Meaningful human oversight requires more than placing an individual at the end of an automated process, as reviewers need sufficient knowledge, authority and time to interrogate the evidence, identify gaps and depart from a system’s recommendation where appropriate.

This reinforces another recommendation of our Future@Work 2026 report: technological deployment should be matched by workforce development, thoughtful job design and human-centred capability building. The current investment imbalance suggests that many organisations remain some distance from that goal.

Resilience begins with practical AI literacy. Employees should understand how generative systems produce answers, the limitations of their training data and the possibility of hallucination, bias or manipulation. Training should help them evaluate sources, verify consequential claims and recognise when apparently credible material requires further scrutiny. Clear escalation routes should enable concerns about dubious data or AI-generated outputs to reach the right decision-makers quickly.

The report also recommends moving towards a skills-based workforce strategy that develops capabilities across roles and functions rather than confining AI expertise to technical specialists. This is especially relevant because 64% of employers expect demand for soft skills to increase as AI reshapes work. Critical thinking, judgment, communication and contextual awareness help employees interpret information within its wider legal, ethical and organisational setting. In an environment characterised by abundant content and weakened authenticity cues, these skills become part of an organisation’s risk infrastructure.

Leadership matters too. Managers should communicate clearly during uncertainty, respond quickly to inaccurate internal narratives and create a culture in which challenging an automated output is treated as responsible practice. They should also guard against cognitive offloading by clarifying which decisions AI may support, which require independent verification and where human accountability remains decisive.
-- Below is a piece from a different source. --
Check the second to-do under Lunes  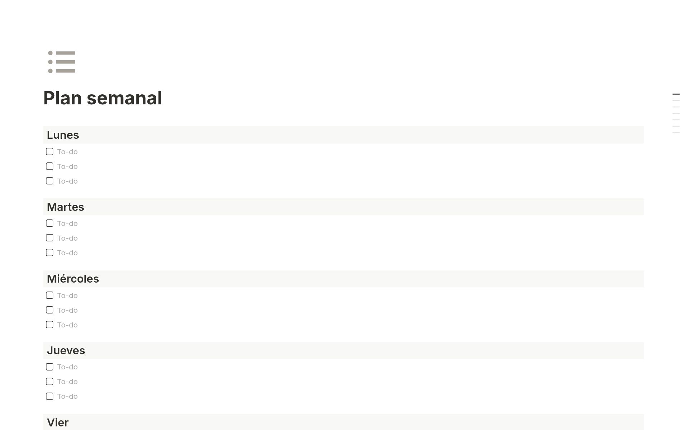50,166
Cross-functional exercises can embed these capabilities collectively. Simulations involving fabricated allegations, manipulated evidence or contaminated datasets can test whether HR, legal, data, communications and operational teams know how to verify information, escalate concerns and coordinate a response.

The goal is a workforce that can use AI confidently while retaining the capacity to question it. Technology may determine how quickly organisations generate and process information. Investment in people will determine whether they can distinguish insight from distortion and act accordingly.

Building resilience in an age of information disorder

The story of the ‘papal ass’ offers a final lesson. The printing press may have created an information environment that institutions were initially ill-equipped to govern, but societies gradually developed stronger norms of verification, accountability and editorial scrutiny. 

Today’s challenge is greater in speed, scale and technical complexity, yet the underlying principle remains the same: technological change must be accompanied by institutional adaptation. Employers cannot prevent every fabricated claim, distorted dataset or unreliable AI output from entering their organisations. They can, however, determine how far such information travels, how heavily it influences decisions and how quickly it is challenged.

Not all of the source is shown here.